Unlike the defendant in the Chiron case, WSI does not even purport to identify an allegedly fraudulent document that Zep submitted to the PTO. Rather, WSI alleges only that the `537 Patent "is unenforceable due to inequitable conduct" and that the `537 Patent is "invalid and/or unenforceable" for failure to meet statutory and regulatory conditions of patentability, including 37 C.F.R. § 1.56 which pertains to a patentee's duty of candor to the PTO.1 WSI does not identify any particular misrepresentation or omission to the PTO, let alone allege any facts regarding the "who, what, when, where, and how" of any such material misrepresentation or omission. WSI also fails to include any specific facts that show Zep's intent to deceive the PTO. See Exergen, 575 F.3d at 1326. WSI's allegations are woefully inadequate when compared to the allegations in the Chiron case, which also were found to be insufficient to support an affirmative defense of inequitable conduct.

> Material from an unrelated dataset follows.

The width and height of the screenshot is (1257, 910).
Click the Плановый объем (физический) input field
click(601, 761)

WSI argues that the "allegations regarding inequitable conduct are based on WSI's information and belief that Zep is, and possibly was, aware of prior art that Zep did not disclose to the [PTO] during patent prosecution." (Docket No. 47, Opposition, 3:27-8.) However, these allegations are not included in the affirmative defense or the counterclaim, and, even if they were included, they would not satisfy the specific allegation requirements of Rule 9(b). See Exergen, 575 F.3d at 1326; Chiron Corp., 156 F.R.D. at 222-23.

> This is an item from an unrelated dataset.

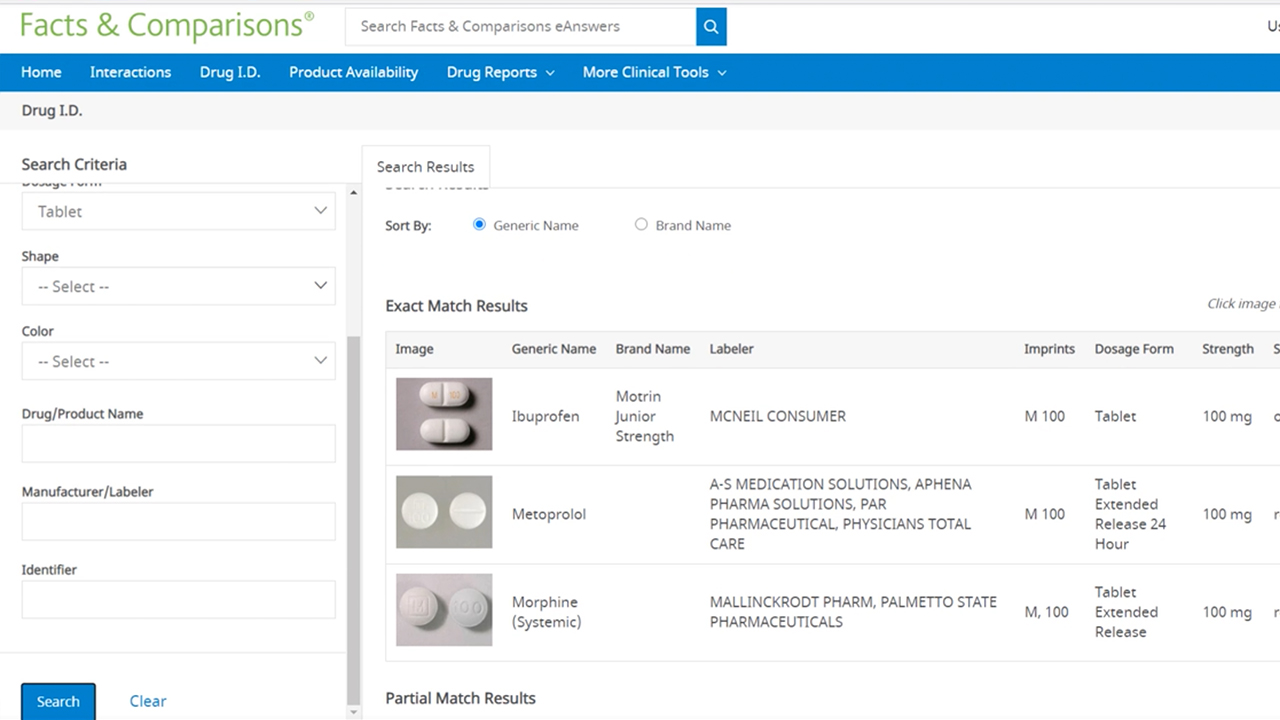The height and width of the screenshot is (720, 1280).
Task: Open the Ibuprofen pill image thumbnail
Action: pos(444,414)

Accordingly, the Court GRANTS Zep's motion to strike. The Court strikes the fourth affirmative defense, and it strikes the reference to 37 C.F.R. § 1.56 from the second counterclaim for relief. Because WSI may be able to allege facts that could satisfy the heightened pleading standard for inequitable conduct, the Court shall grant WSI leave to amend.

CONCLUSION

For the foregoing reasons, the Court GRANTS Zep's Motion to Strike, and it grants WSI leave to file an amended answer and counterclaim. If WSI intends to amend, it must do so by no later than May 4, 2012.

IT IS SO ORDERED.

FootNotes


1. WSI notes that its second counterclaim for relief is premised upon more than inequitable conduct. Although WSI claims that Zep moved to strike or dismiss the entire counterclaim, it is clear to the Court that Zep's motion is limited to that portion of the counterclaim that purports to state a claim for inequitable conduct, i.e. Zep moves only to strike the portion of that claim that relates to 37 C.F.R. § 1.56.